From Jim O'Brien
June 15, 2018

Hi Friend,

Beacon of Freedom

To say that Washington D.C. is the capitol of the United States does not adequately credit the universal influence of such a great city. For over two hundred years it has been a beacon of freedom to huddled masses around the world suffering under the tyranny of despotism.

Many of my ancestors migrated here in search of liberty represented by documents now enshrined behind bulletproof glass cases in official government buildings in Washington. A few years ago, returning from the Feast of Tabernacles, Donna and I stopped at J.W. Marriott in downtown D.C. for a few days. Almost as an aside we stopped at the National Archives to see first hand, three of the most important documents man has ever written.

Those documents housed side by side in one case are the Magna Carta, the Declaration of Independence and the Constitution. It was almost breathtaking to gaze down at the handwritten inked parchment penned hundreds of years ago that dramatically impacted the world we live in. If these documents did not exist the lives of all of us reading this would be far worse.

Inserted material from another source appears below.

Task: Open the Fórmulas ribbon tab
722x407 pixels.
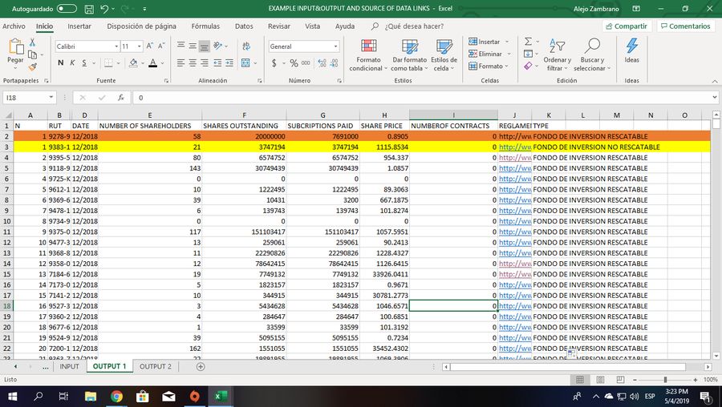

Each of the three contains a fascinating history which ought to be required reading for every student in American schools. The Magna Carta enumerated such basic principles as due process, trial by jury, habeas corpus and no taxation without representation. These concepts were central to English law and became the foundation for American freedoms.

The American Revolution was fought, not to separate from England, but to secure freedoms guaranteed to all English citizens.

It is not widely known that the copy of the Magna Carta housed in the National Archives is privately owned. David M. Rubenstein purchased it at auction and put it, in his words, "on long-term loan to the National Archives as a gift to the country and as modest repayment of my debt to this country for my good fortune in being an American." Such a statement of gratitude is evidence of a great man.

All of that said, these three documents pale into insignificance when compared to the greatest statement of freedom in the history of man-the Ten Commandments. There is no other political document that has supported man's desire for freedom more than the words written by God on two tablets of stone. It is the ultimate social contract-how we should conduct our lives with our fellow man.

And of those ten rules, the command to keep the Sabbath may be the most significant law to make man free. For the first time since creation man was commanded to NOT work one day of each week. What other government has, either before or since, made such a law? What other god ever provided a day of freedom?

Not only man, but also beasts of burden enjoyed this day of rest. If that wasn't enough the environment was protected by a Sabbatical year in which land could rest every seventh year. The Sabbath command perfectly combines love of man, animals and the environment into one law.

Coming on the heels of slavery to Egyptian tyranny the Sabbath command represented a dramatic change in the conditions under which man had suffered. Unlike slaves, free people can choose NOT to work. So God commanded that the Israelites worship Him on the Sabbath because He had set them free.

If there is one law that could be singled out to benefit American families it is to keep the Sabbath! The Israelites of Moses' day were enslaved to cruel taskmasters until God intervened to remove the shackles. Today, Americans enslave themselves to work seven days a week. By doing so we sacrifice time with family, friends and God.

Now more than any other time it is important to be free. The best place to start is to remember the Sabbath, the beacon of freedom!